* _WORK TASK_: Everything from the line with "Instruction: Click bull" to the final line of the entries is to be set down exactly, except the pictures.

──────── EXTRACTED RECORDS ────────

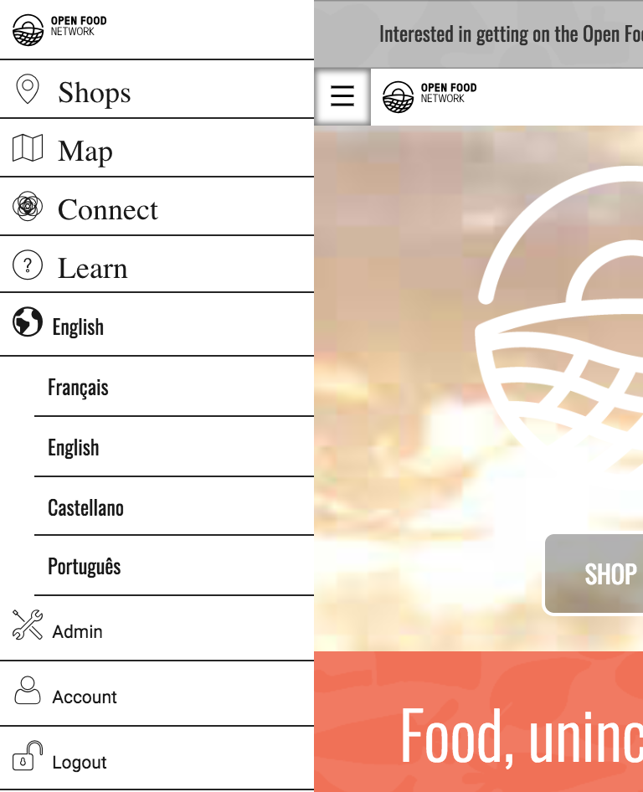Pick English in the language submenu
Viewport: 643px width, 792px height.
click(x=174, y=447)
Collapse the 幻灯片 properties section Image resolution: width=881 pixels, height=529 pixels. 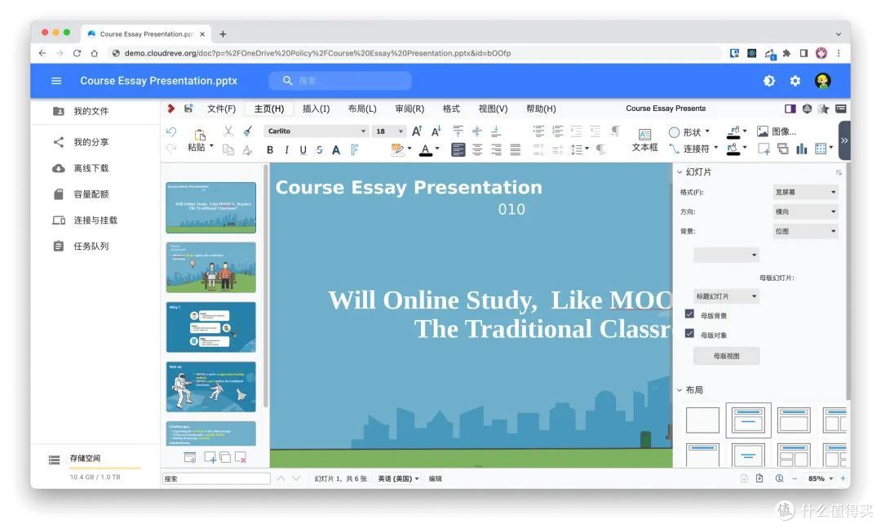click(x=680, y=172)
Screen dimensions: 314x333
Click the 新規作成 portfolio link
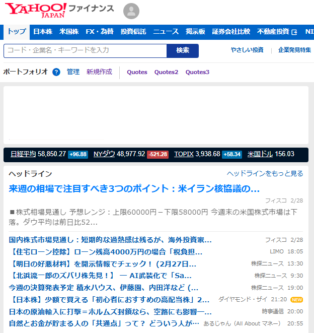(99, 72)
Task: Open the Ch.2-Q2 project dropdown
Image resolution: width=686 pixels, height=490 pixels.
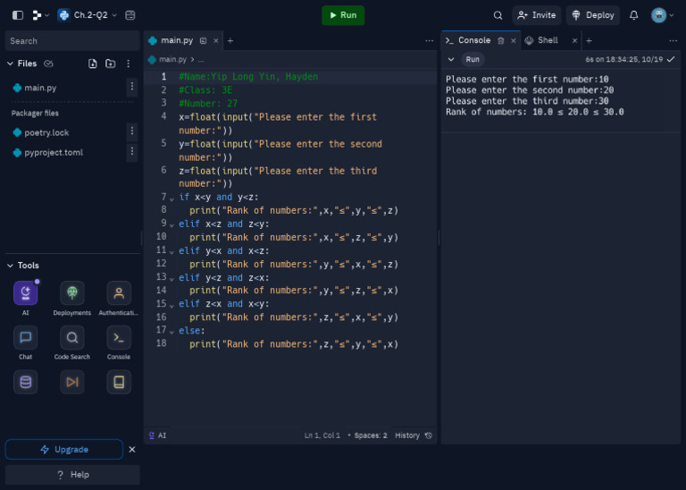Action: [88, 15]
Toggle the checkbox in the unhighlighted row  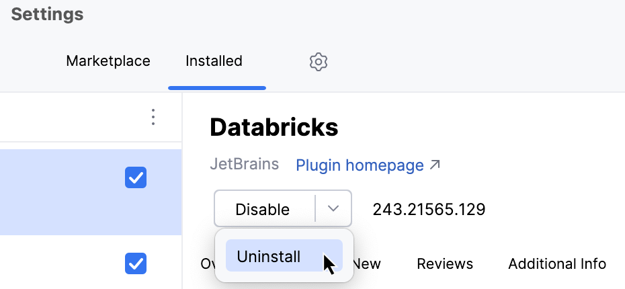coord(136,263)
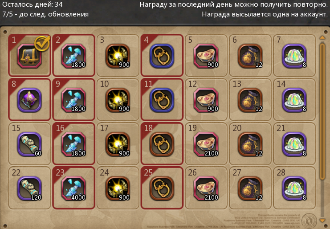
Task: Select the day 8 purple orb reward
Action: [29, 100]
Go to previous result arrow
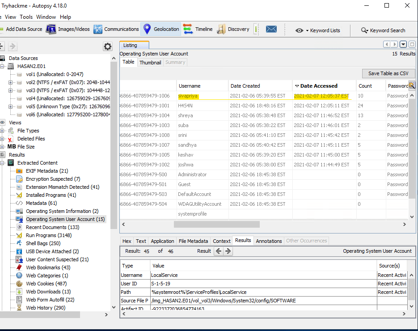The image size is (418, 331). pyautogui.click(x=219, y=251)
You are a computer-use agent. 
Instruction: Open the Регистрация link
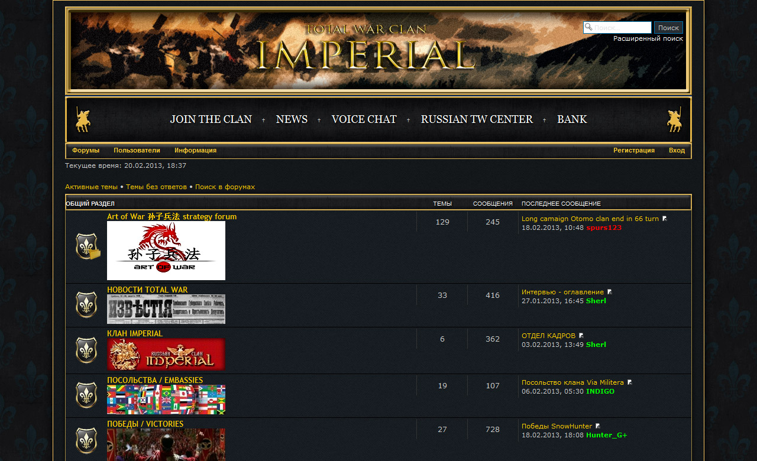(633, 150)
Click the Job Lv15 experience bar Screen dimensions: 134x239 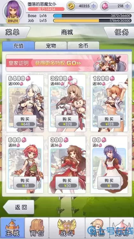pos(92,21)
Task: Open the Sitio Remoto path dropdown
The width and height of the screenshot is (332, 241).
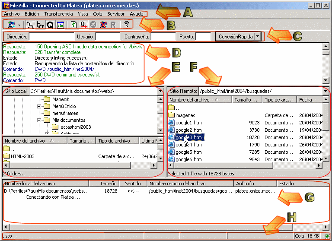Action: (x=326, y=91)
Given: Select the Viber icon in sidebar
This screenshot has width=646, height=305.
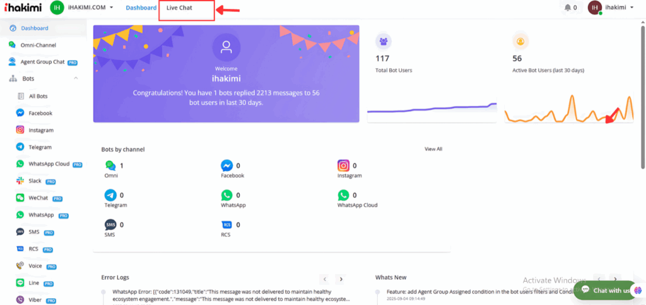Looking at the screenshot, I should coord(21,300).
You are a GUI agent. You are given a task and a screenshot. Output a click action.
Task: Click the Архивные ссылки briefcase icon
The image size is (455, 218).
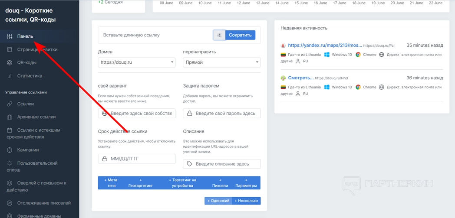tap(9, 117)
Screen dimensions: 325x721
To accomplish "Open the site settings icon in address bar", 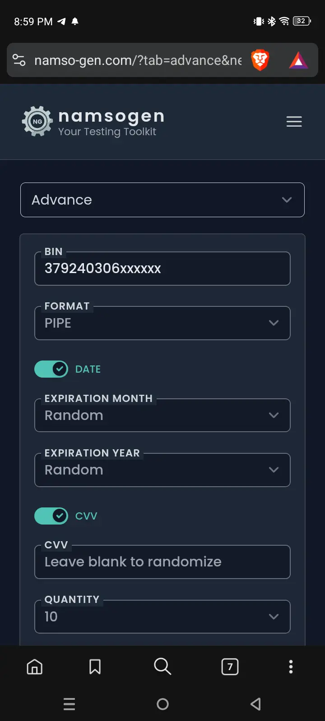I will (19, 60).
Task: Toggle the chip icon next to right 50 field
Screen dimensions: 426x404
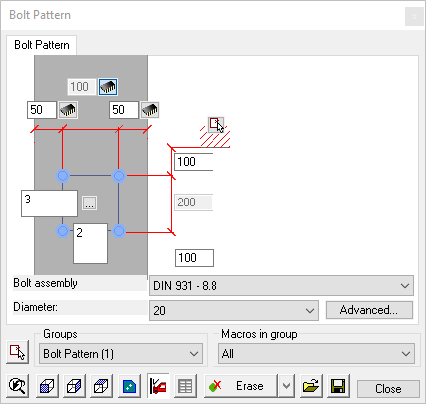Action: 150,110
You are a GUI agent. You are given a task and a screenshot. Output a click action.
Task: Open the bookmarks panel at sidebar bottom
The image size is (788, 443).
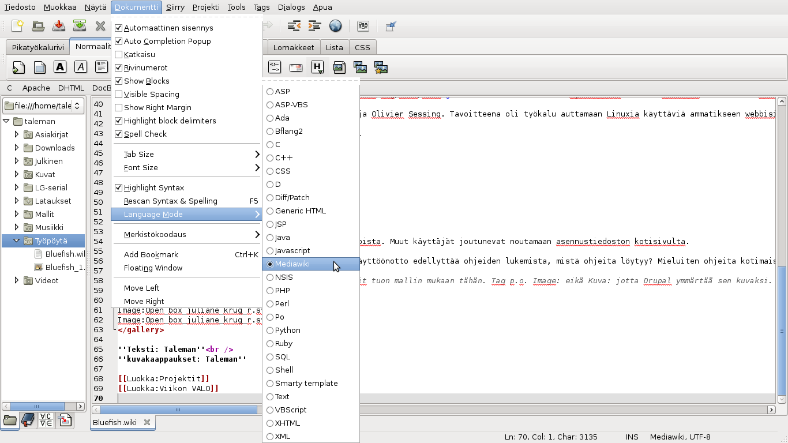[x=28, y=421]
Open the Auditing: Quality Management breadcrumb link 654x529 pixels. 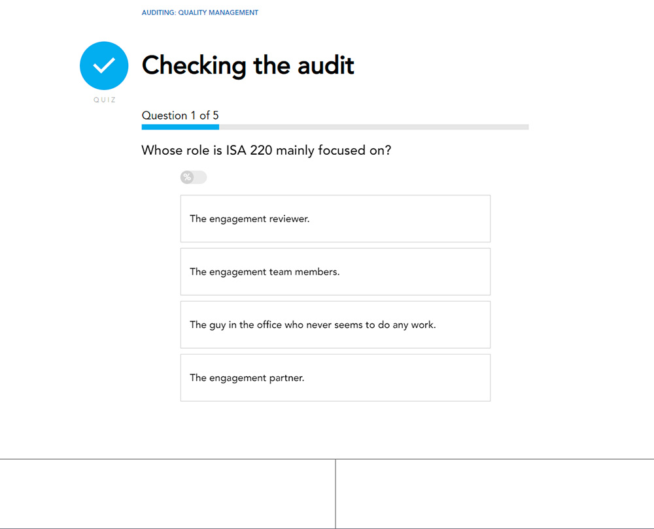pyautogui.click(x=199, y=12)
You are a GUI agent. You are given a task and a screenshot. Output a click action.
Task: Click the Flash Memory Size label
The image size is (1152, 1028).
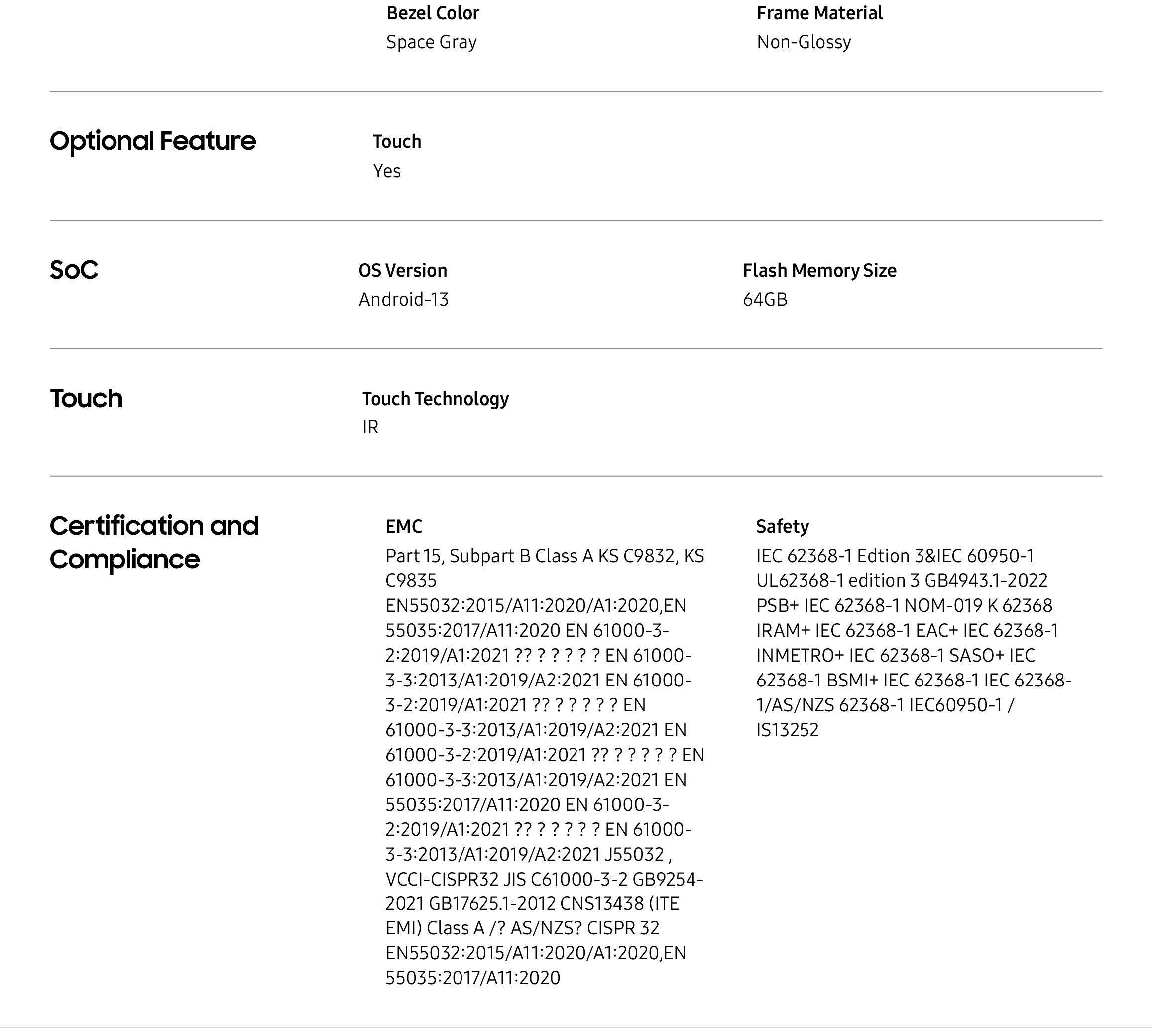coord(819,271)
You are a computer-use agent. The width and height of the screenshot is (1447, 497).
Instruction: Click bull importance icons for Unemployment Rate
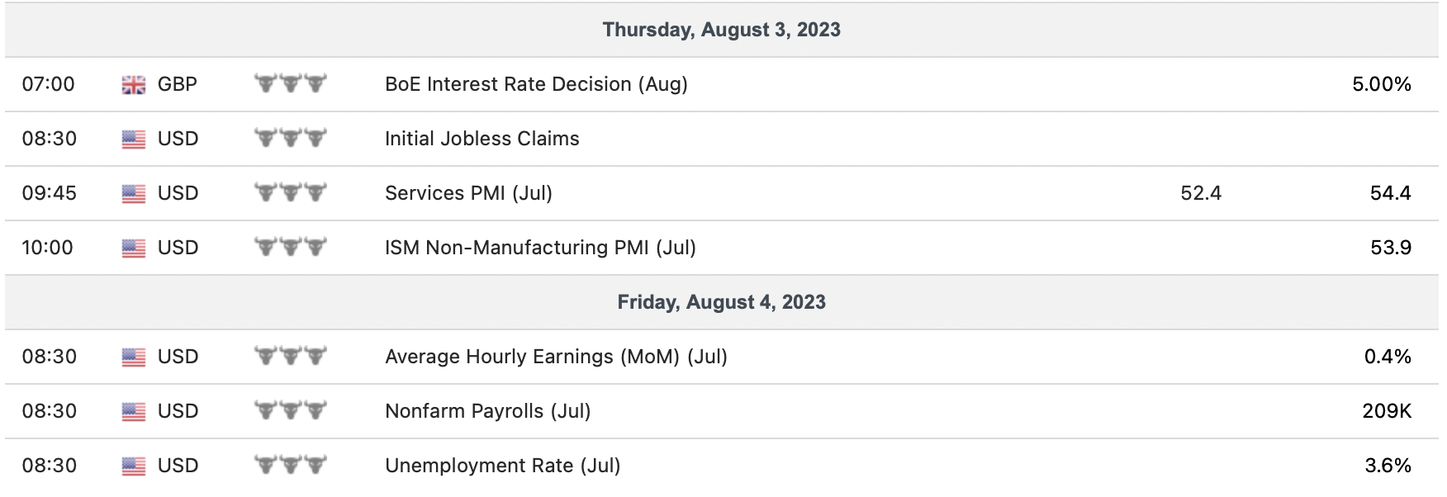[x=290, y=465]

────────

* _ANSWER TO THIS PROBLEM_:
Instruction: Click bull importance icons for Unemployment Rate
[x=290, y=465]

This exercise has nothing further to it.